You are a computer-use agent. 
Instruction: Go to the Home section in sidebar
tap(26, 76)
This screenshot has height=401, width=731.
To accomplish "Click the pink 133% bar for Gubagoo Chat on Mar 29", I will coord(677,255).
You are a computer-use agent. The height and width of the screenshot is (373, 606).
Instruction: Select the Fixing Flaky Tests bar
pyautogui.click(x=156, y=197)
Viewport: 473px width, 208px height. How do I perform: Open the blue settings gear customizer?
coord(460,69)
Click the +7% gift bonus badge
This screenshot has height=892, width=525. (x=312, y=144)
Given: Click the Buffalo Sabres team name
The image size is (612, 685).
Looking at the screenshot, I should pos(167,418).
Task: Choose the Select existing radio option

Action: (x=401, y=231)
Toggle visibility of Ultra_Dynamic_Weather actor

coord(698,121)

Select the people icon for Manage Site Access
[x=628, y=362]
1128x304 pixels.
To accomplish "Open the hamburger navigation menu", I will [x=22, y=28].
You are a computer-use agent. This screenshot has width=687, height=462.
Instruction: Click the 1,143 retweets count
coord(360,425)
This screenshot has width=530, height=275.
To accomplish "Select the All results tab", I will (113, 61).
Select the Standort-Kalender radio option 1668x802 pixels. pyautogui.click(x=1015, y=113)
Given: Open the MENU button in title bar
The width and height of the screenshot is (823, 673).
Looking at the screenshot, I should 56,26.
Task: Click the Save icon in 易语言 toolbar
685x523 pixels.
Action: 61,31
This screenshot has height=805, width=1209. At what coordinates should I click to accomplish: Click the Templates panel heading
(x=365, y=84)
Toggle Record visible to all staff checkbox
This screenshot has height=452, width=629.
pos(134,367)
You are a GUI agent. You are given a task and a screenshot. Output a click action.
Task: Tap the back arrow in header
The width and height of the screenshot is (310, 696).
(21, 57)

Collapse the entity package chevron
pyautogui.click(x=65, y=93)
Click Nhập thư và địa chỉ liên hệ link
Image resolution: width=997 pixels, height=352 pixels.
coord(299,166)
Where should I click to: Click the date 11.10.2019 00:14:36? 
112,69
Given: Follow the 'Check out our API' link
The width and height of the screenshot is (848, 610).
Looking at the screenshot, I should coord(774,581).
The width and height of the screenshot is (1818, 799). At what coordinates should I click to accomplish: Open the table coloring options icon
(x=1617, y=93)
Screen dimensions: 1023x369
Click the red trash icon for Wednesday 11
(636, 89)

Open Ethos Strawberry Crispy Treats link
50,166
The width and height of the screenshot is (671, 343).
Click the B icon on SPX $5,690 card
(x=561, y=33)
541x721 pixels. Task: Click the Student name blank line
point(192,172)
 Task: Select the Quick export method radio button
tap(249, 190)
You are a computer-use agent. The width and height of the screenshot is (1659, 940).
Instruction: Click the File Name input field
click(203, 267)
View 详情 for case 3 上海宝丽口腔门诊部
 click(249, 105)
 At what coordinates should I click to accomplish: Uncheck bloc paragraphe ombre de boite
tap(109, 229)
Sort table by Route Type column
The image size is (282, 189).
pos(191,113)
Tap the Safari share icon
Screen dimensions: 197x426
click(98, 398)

What the exercise asks> Show all lines from the data that contain "agent".

Reply>
You are a computer-use agent. 
You are a computer-use agent. The height and width of the screenshot is (373, 606).
You are a computer-use agent. This screenshot has width=687, height=462.
You are a GUI agent. You are given a task and a screenshot. Output a click action.
You are a computer-use agent. The width and height of the screenshot is (1659, 940).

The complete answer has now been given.